With Rodriguez’s status in doubt, the Yankees picked up 33-year-old Kevin Youkilis to take over at third base and 35-year-old Travis Hafner to handle the designated hitter duties. That passes for a youth movement in New York.
"When I think about some of the age on our club, you might have to manage a little bit different than you might with a younger club," skipper Joe Girardi acknowledged. "You might have to give a day off here and there more than you would if you had a bunch of 25-year-olds. But in saying that, I know we have a lot of guys that are extremely experienced, understand what it’s like to play in this division, understand what it’s like to play in New York because of their experience, and I like that.
"If we play up to our capabilities," he added, "I believe we’re a very good team."
They’d better be. Sure, it’s hard to see the Baltimore Orioles duplicating a remarkable season that landed them a wild-card spot in the playoffs. But the Toronto Blue Jays made huge improvements, thanks to the fire sale in Miami, and the remarkable Tampa Bay Rays -- who have no money but keep churning out competitive teams -- look poised to return in October.
Who knows? Maybe the Boston Red Sox will actually show up now that their plan to get rid of Bobby Valentine -- play as poorly as possible so he’ll get fired -- worked out better than anyone could have envisioned.

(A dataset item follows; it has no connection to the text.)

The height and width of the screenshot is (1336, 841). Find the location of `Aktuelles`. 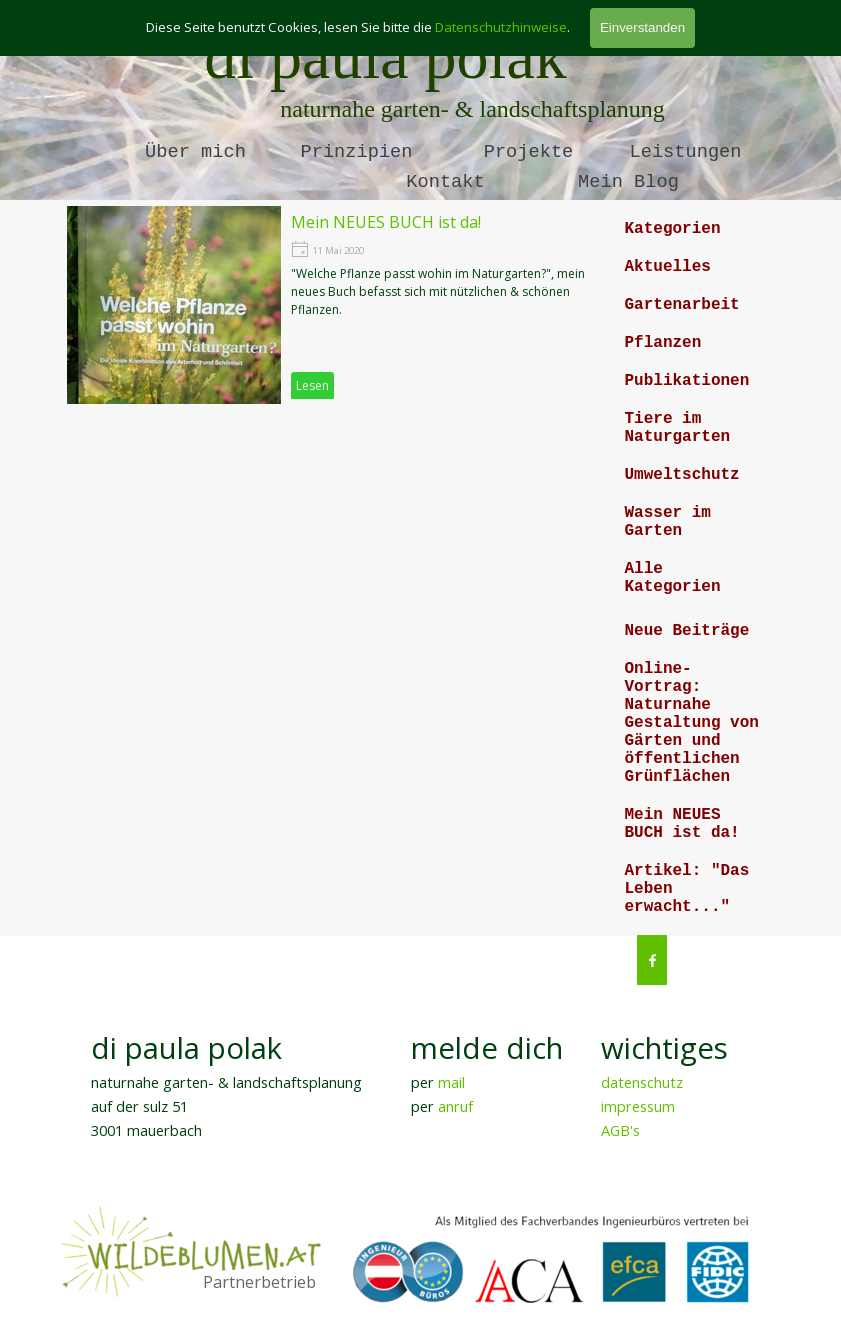

Aktuelles is located at coordinates (668, 267).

Cervelli shrugged off any suggestion that these Yankees are destined to fall back in the standings after winning the division 13 of the last 17 years, and missing the playoffs only once since the strike-shortened 1994 season.
"Every year, it’s the same thing," the catcher said. "People have opinions. But you know what? When the season starts, these guys know what they’ve got to do. We’re always going to be in (contention)."
The top of the Yankees’ Web site declares, "A Timeless Legacy."
Only it looks like time has run out.